__やること__
次の1.〜3.が、下にある燃料電池の電位測定装置についての文章と合っているかどうか、それぞれ「はい」か「いいえ」で答え、決め手になる文章の言葉をそのまま引用してください。
1. 第2絶縁シートには、計測部に触れる出っ張り(凸部)がついている。
2. 固体高分子型燃料電池は、液体の電解質を使っている。
3. 燃料電池スタックは、発電セルを一つだけ使ったものである。

__元の文章__
-------
説明

燃料電池用電位測定装置

【課題】緻密な局所電位分布を、簡単且つ容易に計測するとともに、経済的に製造することを可能にする。
【解決手段】電位測定装置10では、参照電極との電位差を検出するとともに、一方の側部側に突出する計測部54a〜60aを有する複数の導電性端子54〜60と、前記複数の導電性端子54〜60を挟んで前記一方の側部側と他方の側部側とに配置され、該複数の導電性端子54〜60を覆って一体化させ、且つ前記計測部54a〜60aのみを外部に露呈させた電極ユニット52を形成する第1絶縁シート62及び第2絶縁シート64とを備える。第2絶縁シート64には、計測部54a〜60aに接する凸部64a〜64dが設けられている。

【発明の詳細な説明】
【技術分野】
【0001】
本発明は、電解質膜の両側に、それぞれ電極が設けられた電解質膜・電極構造体と、セパレータとが積層される燃料電池の電位を測定する燃料電池用電位測定装置に関する。
【背景技術】
【0002】
例えば、固体高分子型燃料電池は、高分子イオン交換膜からなる固体高分子電解質膜を採用している。この燃料電池は、固体高分子電解質膜の両側に、それぞれ電極触媒(電極触媒層)と多孔質カーボン(ガス拡散層)からなるアノード電極及びカソード電極を配設した電解質膜・電極構造体(MEA)を、セパレータ(バイポーラ板)によって挟持する発電セルを構成している。通常、燃料電池では、発電セルを所定の数だけ積層した燃料電池スタックが、例えば、車載用燃料電池スタックとして使用されている。
-------
__渡された資料__
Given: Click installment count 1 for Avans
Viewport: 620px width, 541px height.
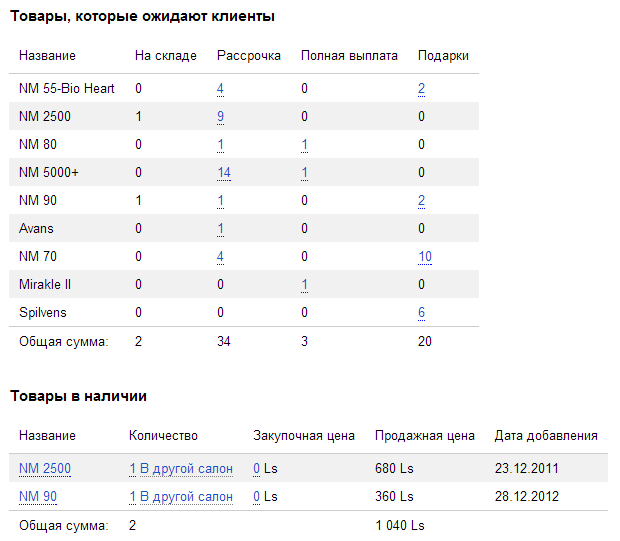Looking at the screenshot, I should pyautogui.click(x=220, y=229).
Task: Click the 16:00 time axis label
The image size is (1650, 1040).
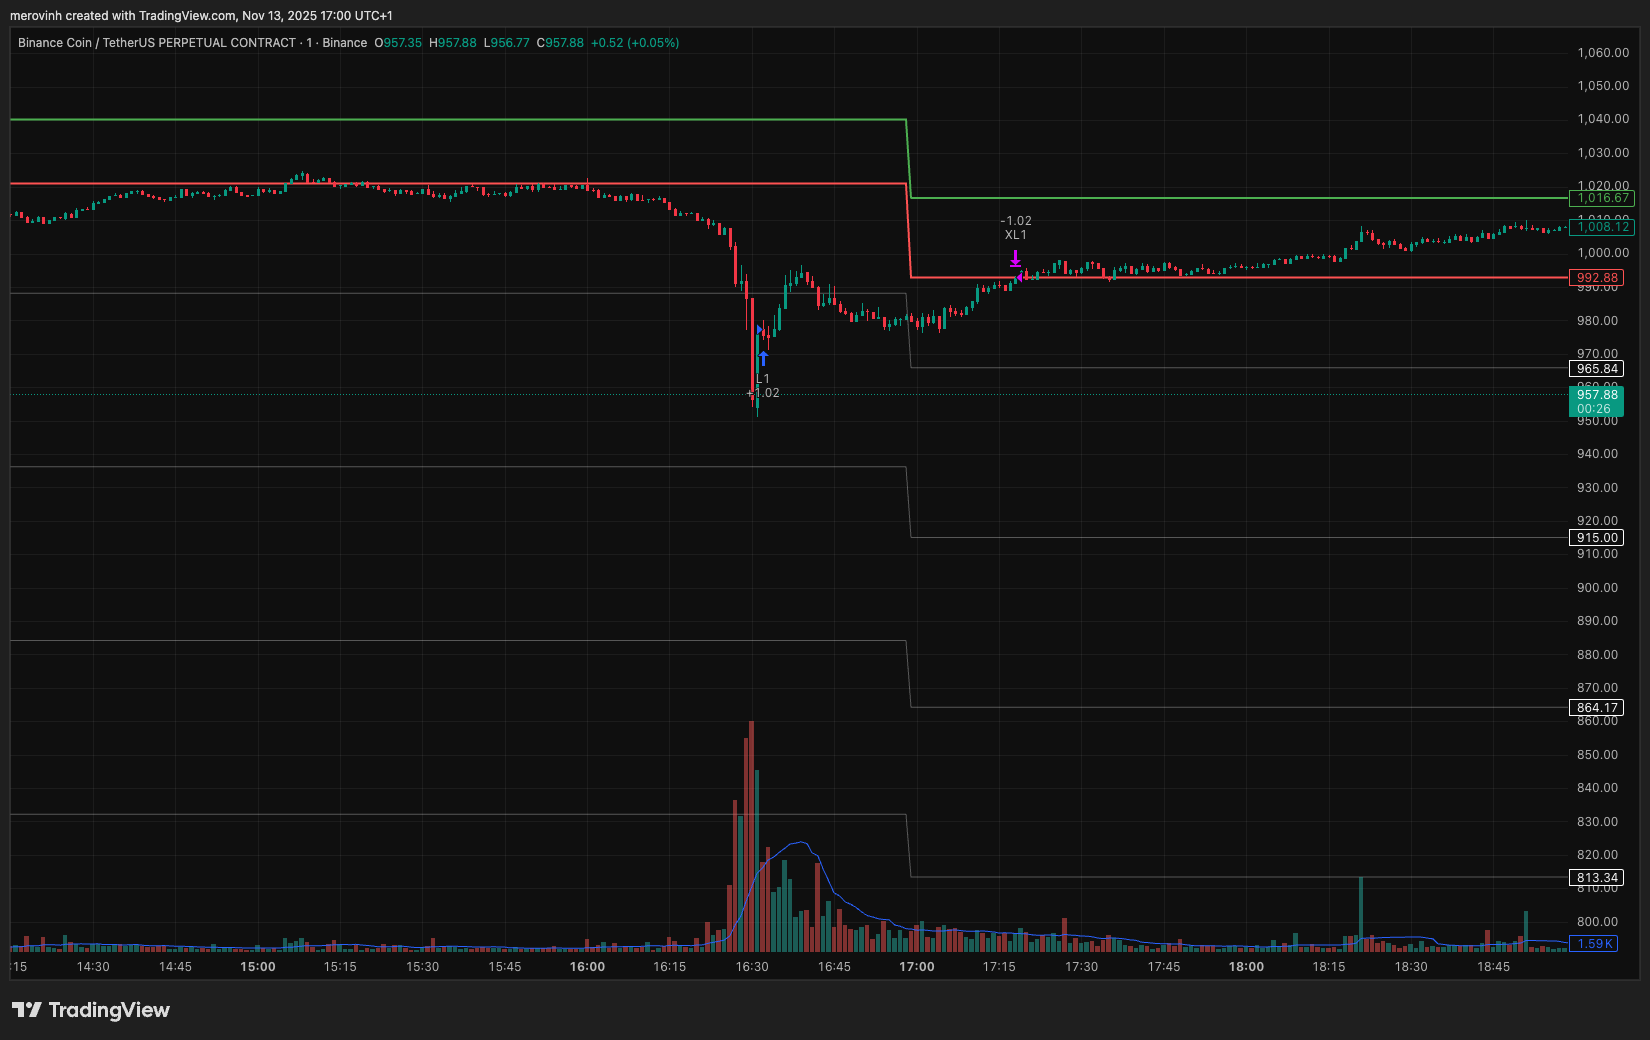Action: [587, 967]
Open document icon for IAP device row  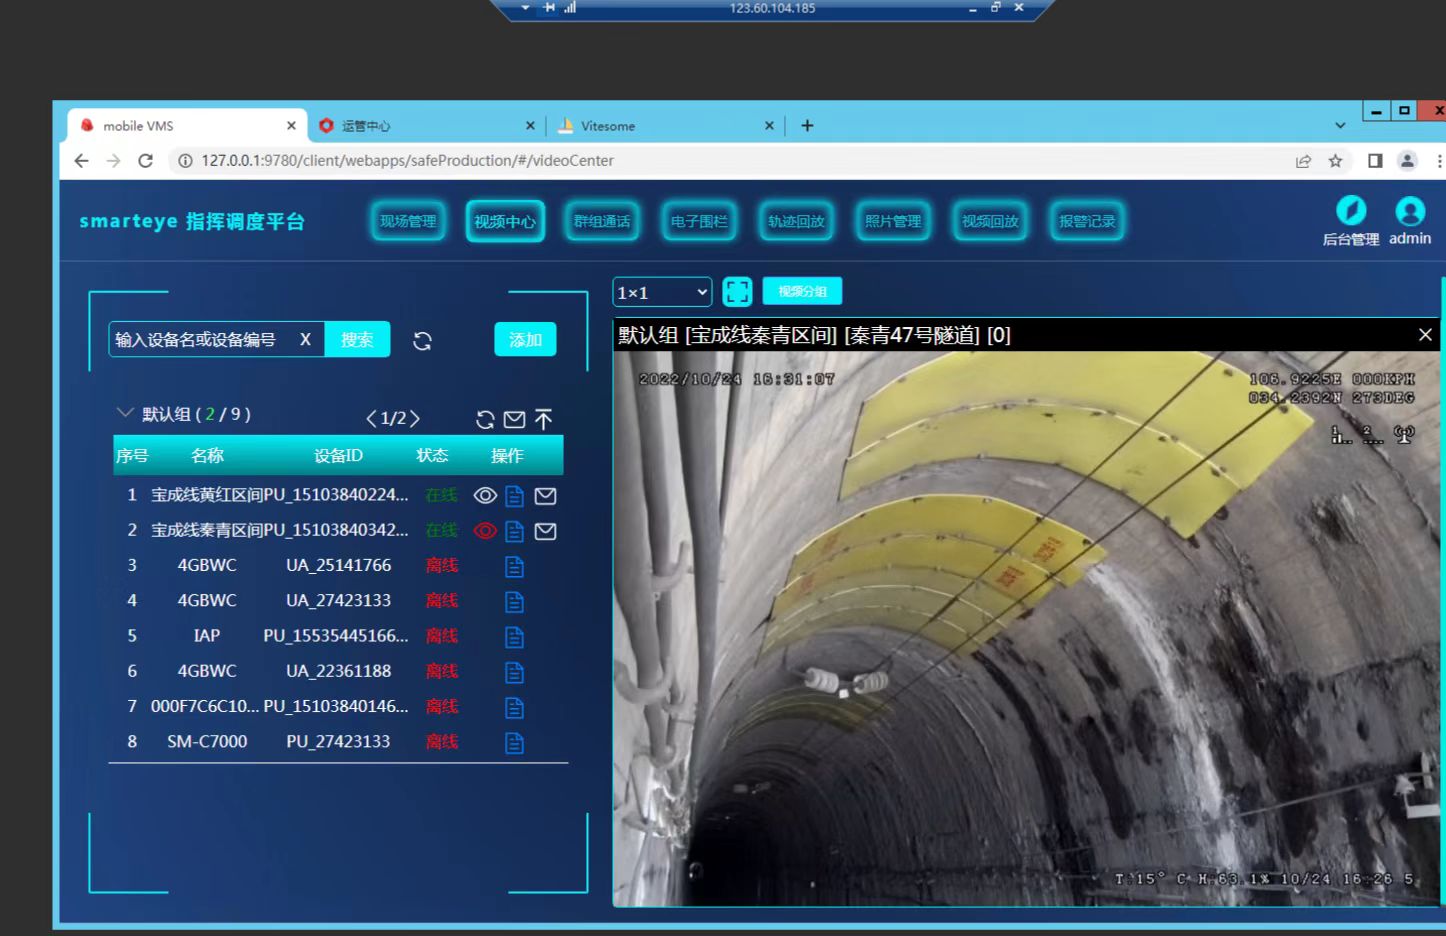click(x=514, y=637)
-------
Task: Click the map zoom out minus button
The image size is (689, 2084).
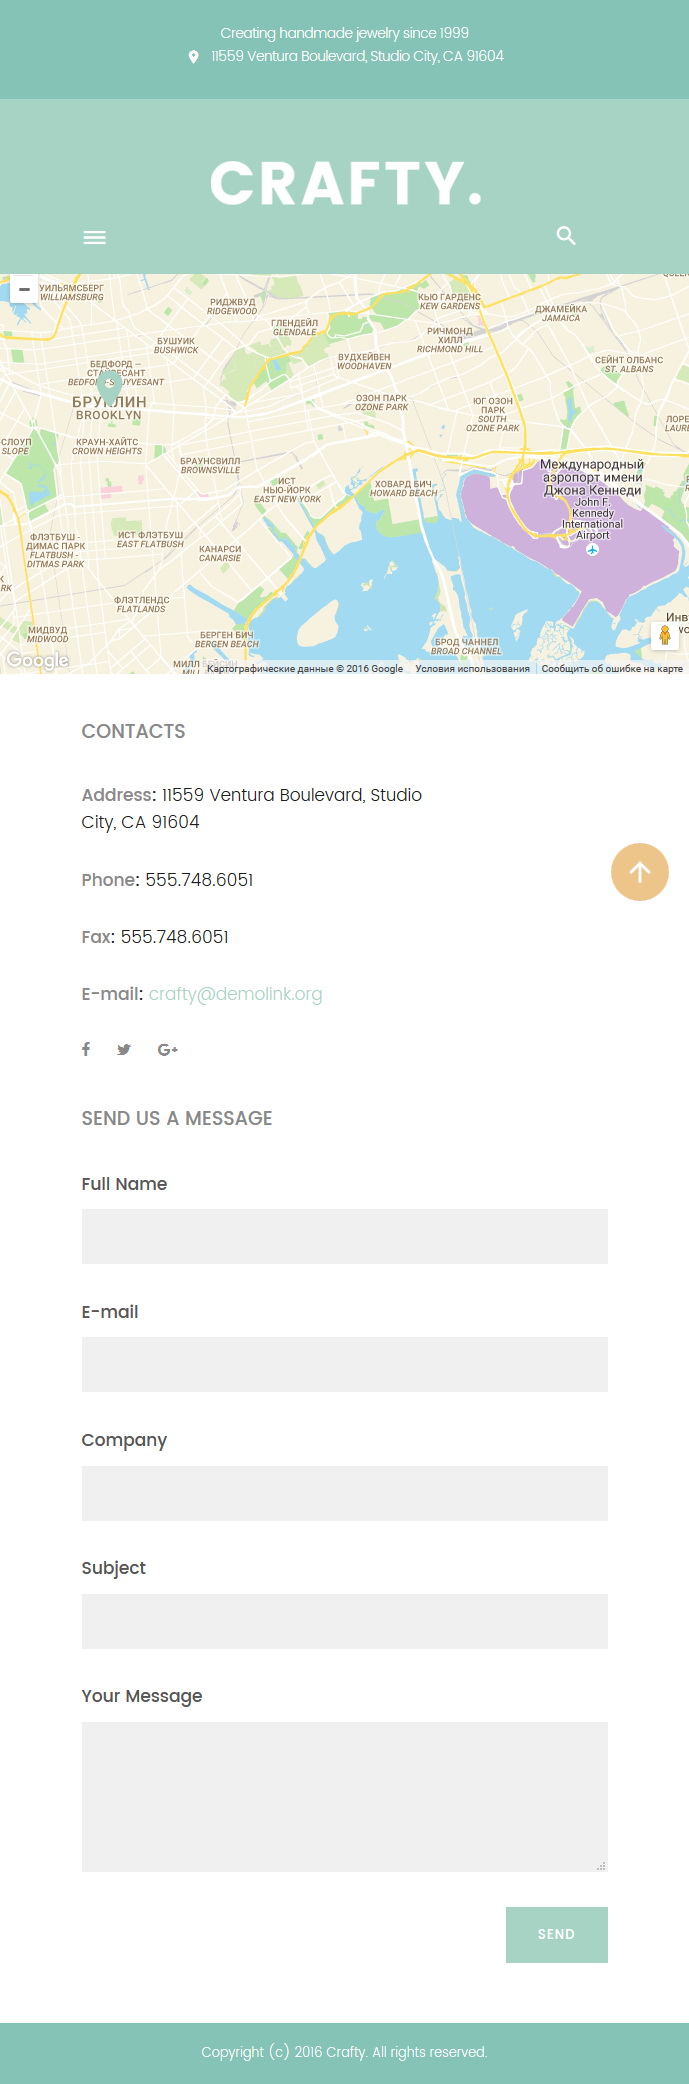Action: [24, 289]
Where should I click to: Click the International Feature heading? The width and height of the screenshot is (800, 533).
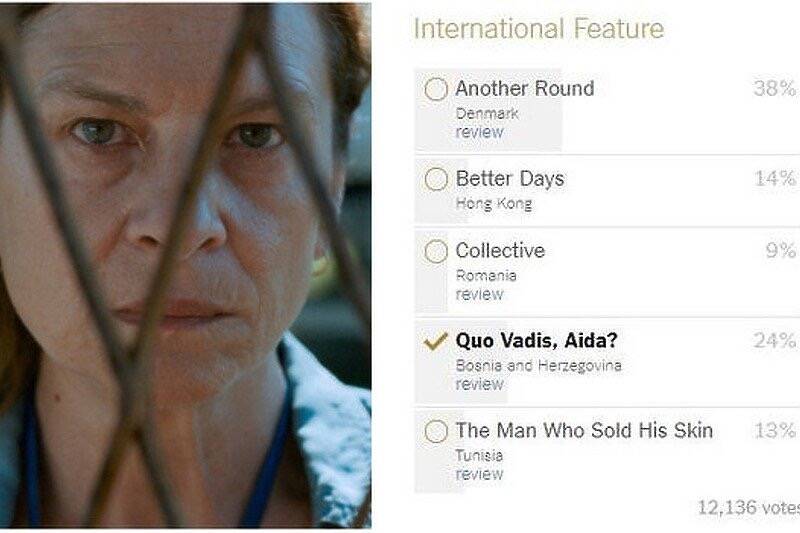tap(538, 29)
-------
__正しい答え__
1. はい。「第2絶縁シート64には、計測部54a〜60aに接する凸部64a〜64dが設けられている。」
2. いいえ。「高分子イオン交換膜からなる固体高分子電解質膜を採用している。」
3. いいえ。「発電セルを所定の数だけ積層した燃料電池スタック」